Task to complete =>
From the records below, transcribe exactly the lines that begin at the line with "Email (123, 1136)" and end at the line with "Adults at Risk (70, 2528)", both included.

Source material =>
....................

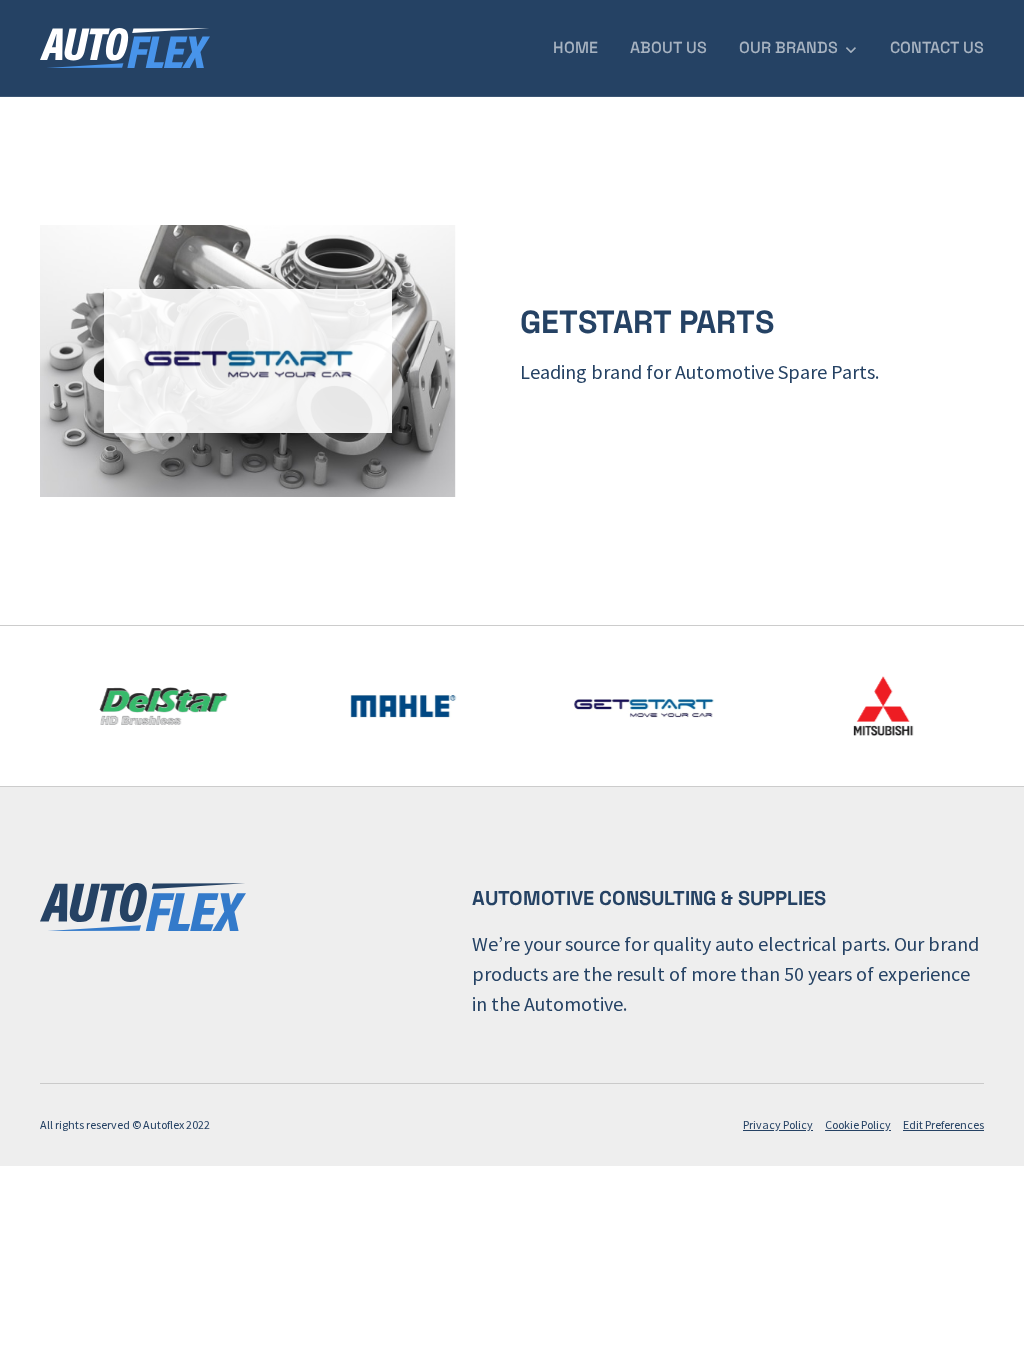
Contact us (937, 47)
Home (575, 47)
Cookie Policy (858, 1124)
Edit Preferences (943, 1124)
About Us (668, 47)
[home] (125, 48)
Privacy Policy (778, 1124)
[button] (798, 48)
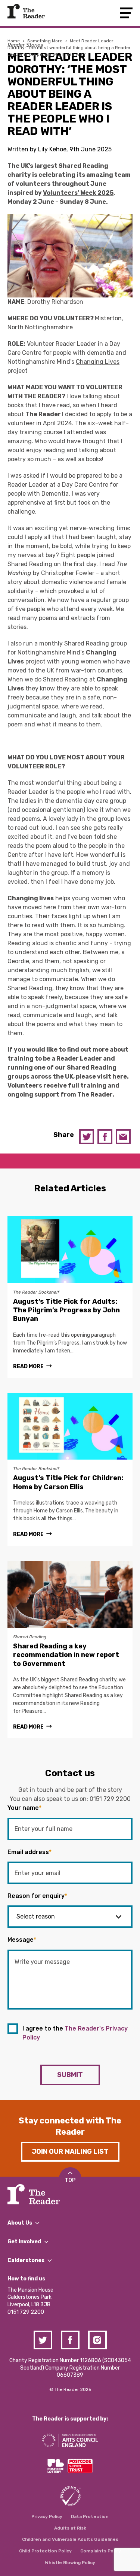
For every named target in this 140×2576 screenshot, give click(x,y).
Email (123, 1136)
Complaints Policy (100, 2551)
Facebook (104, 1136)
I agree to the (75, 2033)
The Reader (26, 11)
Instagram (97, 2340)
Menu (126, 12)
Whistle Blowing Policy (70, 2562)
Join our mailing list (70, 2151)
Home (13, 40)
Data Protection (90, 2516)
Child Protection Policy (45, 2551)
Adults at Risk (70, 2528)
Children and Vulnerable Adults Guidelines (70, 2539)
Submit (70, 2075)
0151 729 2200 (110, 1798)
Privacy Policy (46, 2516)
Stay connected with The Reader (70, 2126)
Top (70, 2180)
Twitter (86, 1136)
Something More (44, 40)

....................

Exercise response =>
Email (123, 1136)
Complaints Policy (100, 2551)
Facebook (104, 1136)
I agree to the (75, 2033)
The Reader (26, 11)
Instagram (97, 2340)
Menu (126, 12)
Whistle Blowing Policy (70, 2562)
Join our mailing list (70, 2151)
Home (13, 40)
Data Protection (90, 2516)
Child Protection Policy (45, 2551)
Adults at Risk (70, 2528)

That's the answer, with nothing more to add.